Extrait:
________

Puis, elles descendent lentement vers le ventre, avec précaution et finesse. Les vibrations maintenues plus longtemps sur le plexus déclenchent des gargouillis semblables à des bulles qui remontent dans l'eau. Il est vrai que je suis souvent serrée à cet endroit et que ma respiration s'en trouve réduite. Cela se termine généralement par une barre à l'estomac et des ennuis de digestion. C'est un noeud qui se défait.
Cette détente diffuse à travers tous mes organes. Que touche-t-elle ? Quel stress accumulé-là se libère alors ? Je pleure doucement. Mario s'interrompt et me demande si je veux qu'il s'arrête ou qu'il continue. J'ai envie de rester un peu comme cela, de sentir ce calme et cette plénitude au fond de moi, d'accepter ces larmes comme j'ai laissé venir le sourire.

LA PAIX DU CORPS

Une grand paix règne en moi. Après un énorme soupir, je me sens mieux. Paresseusement, j'amorce un demi-tour en essayant de remuer le moins possible, pour garder cette sensation de pesanteur dans les membres. Sans que je m'en aperçoive, mon pied est soulevé, puis mon genou et tout mon corps va et vient mollement à partir de cette légère traction. Les mains chaudes de Mario enveloppent coup de pied et cheville, sans pression ; le grand balancement se transforme en courtes vibrations de la cuisse qui résonnent dans le mollet, les fesses et le bas du dos. Je n'ai plus la force de suivre ce qui se passe. La position allongée sur le ventre me rend plus difficile la représentation de mon corps en mouvement et je me sens plus encline à sombrer dans un océan de bien-être et de détente.
Je perçois mon bras explorer l'espace le long de la table puis mon épaule se mettre à exister à partir de gestes fermes et doux à la fois. Toutes les directions, les rotations, l'amplitude des ouvertures sont explorées, sans qu'aucune douleur ne vienne marquer la limite du mouvement. Cette épaule, souvent tendue, limitée, source d'inquiétude lors d'exercices d'assouplissement, devient complètement libre, ouverte, aisée, large, gonflée comme un flotteur.

________

Lignes de données:
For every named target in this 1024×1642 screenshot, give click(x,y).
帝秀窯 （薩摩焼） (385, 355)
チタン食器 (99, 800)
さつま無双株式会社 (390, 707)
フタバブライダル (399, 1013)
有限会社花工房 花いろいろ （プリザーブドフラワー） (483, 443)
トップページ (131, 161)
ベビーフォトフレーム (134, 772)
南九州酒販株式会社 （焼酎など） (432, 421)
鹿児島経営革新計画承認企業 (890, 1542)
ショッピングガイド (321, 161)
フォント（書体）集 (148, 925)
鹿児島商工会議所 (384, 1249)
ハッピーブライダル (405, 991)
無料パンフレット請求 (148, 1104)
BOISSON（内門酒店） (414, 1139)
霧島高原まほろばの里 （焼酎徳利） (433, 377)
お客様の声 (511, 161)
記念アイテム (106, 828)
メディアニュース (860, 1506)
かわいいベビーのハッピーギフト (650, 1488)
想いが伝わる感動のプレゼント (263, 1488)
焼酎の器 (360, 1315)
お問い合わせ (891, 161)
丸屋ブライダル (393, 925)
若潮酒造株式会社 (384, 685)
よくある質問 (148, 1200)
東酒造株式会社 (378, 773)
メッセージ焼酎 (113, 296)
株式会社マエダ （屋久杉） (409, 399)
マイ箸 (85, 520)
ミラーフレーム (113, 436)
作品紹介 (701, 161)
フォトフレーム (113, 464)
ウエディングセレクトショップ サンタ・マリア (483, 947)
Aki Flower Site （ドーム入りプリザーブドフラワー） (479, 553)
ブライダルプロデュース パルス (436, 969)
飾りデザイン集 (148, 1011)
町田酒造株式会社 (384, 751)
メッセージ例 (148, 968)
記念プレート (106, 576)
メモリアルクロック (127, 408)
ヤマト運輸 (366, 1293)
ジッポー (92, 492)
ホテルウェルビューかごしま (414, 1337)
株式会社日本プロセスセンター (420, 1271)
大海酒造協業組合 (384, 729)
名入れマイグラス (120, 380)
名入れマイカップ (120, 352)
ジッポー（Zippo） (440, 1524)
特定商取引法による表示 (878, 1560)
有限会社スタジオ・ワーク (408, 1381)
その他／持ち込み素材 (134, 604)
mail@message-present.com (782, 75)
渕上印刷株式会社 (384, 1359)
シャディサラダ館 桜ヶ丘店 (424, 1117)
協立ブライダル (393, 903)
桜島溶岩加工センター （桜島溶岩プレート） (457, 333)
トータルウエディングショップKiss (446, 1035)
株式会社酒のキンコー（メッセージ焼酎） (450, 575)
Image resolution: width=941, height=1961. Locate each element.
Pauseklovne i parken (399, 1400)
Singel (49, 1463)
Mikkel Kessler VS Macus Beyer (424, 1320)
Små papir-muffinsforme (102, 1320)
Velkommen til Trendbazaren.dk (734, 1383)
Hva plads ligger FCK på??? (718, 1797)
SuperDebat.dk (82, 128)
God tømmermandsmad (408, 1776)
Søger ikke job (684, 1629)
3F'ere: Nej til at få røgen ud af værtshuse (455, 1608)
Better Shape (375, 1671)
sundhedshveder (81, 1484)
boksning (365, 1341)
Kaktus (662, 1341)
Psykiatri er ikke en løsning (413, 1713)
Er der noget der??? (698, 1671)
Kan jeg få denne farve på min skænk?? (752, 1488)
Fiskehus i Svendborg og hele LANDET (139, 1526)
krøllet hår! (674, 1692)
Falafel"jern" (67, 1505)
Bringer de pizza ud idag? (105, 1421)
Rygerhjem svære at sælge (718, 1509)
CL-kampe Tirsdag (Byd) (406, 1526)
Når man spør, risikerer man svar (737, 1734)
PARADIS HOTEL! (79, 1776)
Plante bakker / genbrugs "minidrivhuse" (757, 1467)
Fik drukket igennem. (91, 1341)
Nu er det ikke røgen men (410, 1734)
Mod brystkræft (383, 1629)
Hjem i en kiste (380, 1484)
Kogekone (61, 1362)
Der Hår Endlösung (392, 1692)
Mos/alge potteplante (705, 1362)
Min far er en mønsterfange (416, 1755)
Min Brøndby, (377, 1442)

________

Consigne: Relevez, s'il vous plaît, tous les adjectifs placés après « devient complètement » dans la phrase de l'extrait qui décrit l'épaule.

Résultat ci-dessous: libre, ouverte, aisée, large, gonflée